→ **What this task involves**
Reproduce word for word the line holding "At what coordinates should I click to accomplish: Click" and all lines after it in the data, through the end, leaving out pictures.

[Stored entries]
• • • • • • •

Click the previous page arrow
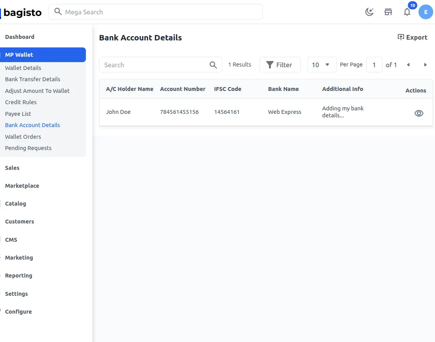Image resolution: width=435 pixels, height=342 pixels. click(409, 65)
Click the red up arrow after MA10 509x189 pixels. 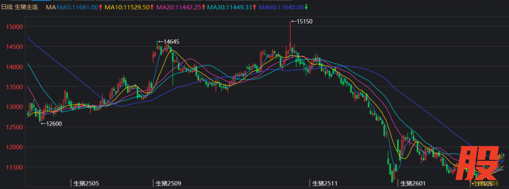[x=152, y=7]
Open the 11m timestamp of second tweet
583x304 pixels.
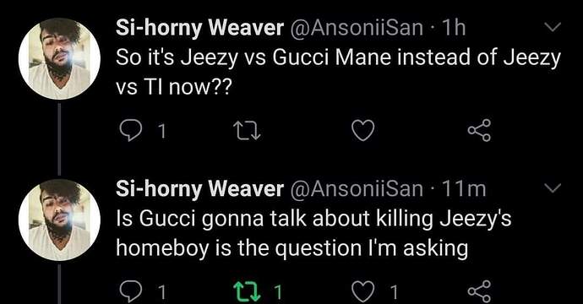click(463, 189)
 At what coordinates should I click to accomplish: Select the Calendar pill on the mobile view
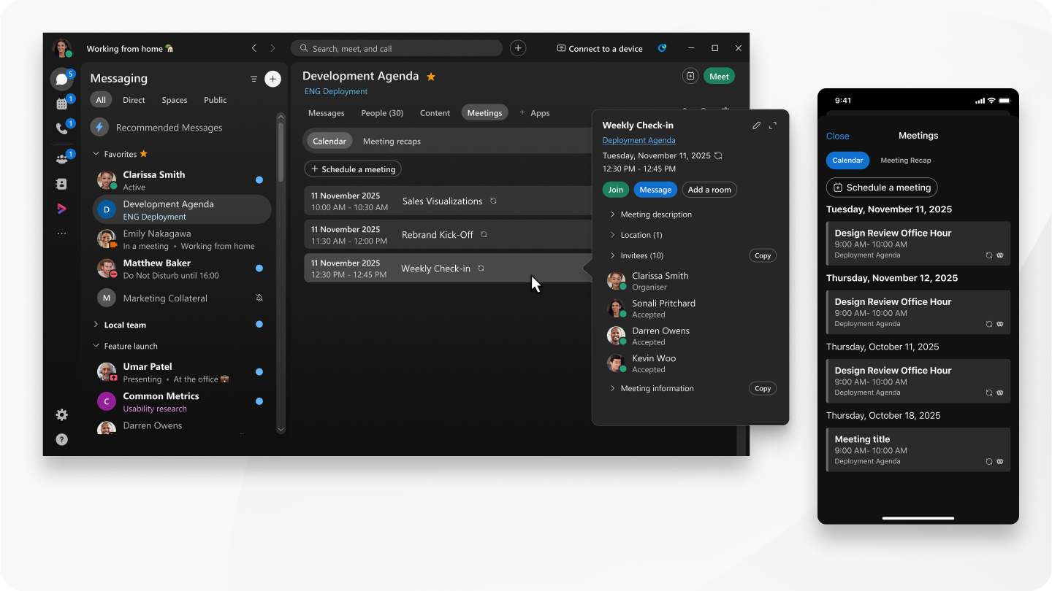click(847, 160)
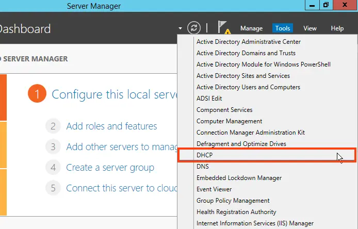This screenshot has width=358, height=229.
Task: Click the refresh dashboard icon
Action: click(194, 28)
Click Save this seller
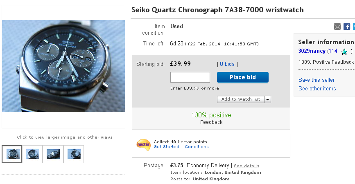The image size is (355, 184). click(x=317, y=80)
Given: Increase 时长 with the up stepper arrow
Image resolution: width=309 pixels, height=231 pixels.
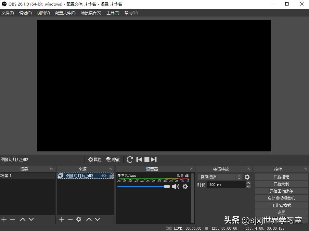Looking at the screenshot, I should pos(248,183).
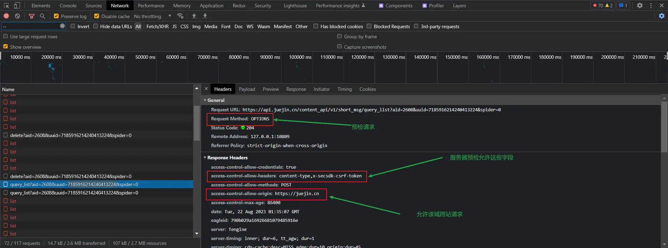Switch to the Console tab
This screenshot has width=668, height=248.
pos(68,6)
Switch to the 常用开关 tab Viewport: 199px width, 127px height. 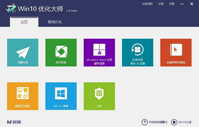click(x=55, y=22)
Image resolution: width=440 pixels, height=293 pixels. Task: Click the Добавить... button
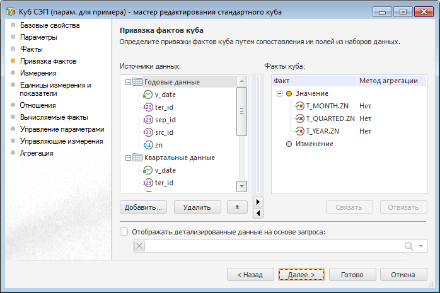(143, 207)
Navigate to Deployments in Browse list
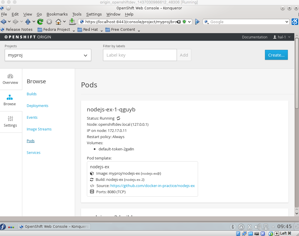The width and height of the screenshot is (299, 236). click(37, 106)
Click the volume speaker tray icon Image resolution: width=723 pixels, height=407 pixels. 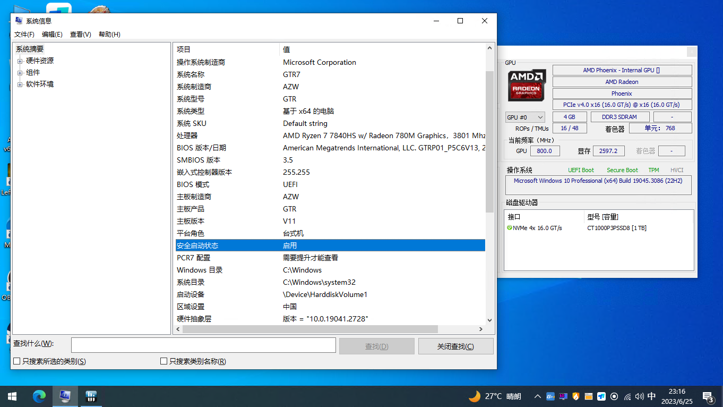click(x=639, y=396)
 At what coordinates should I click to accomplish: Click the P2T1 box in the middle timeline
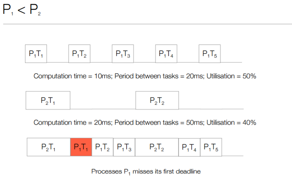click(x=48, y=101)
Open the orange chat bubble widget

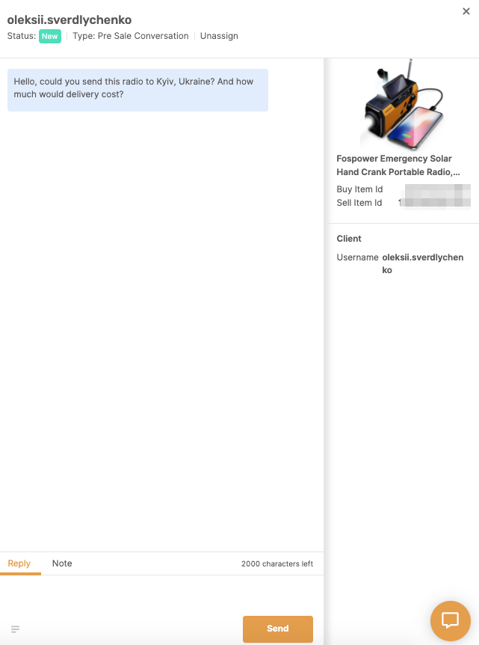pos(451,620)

• • • • • • •

→ **Response to this exercise**
 At what coordinates should I click to accomplish: Click the P2T1 box in the middle timeline
click(x=48, y=101)
Open the orange chat bubble widget

pos(451,620)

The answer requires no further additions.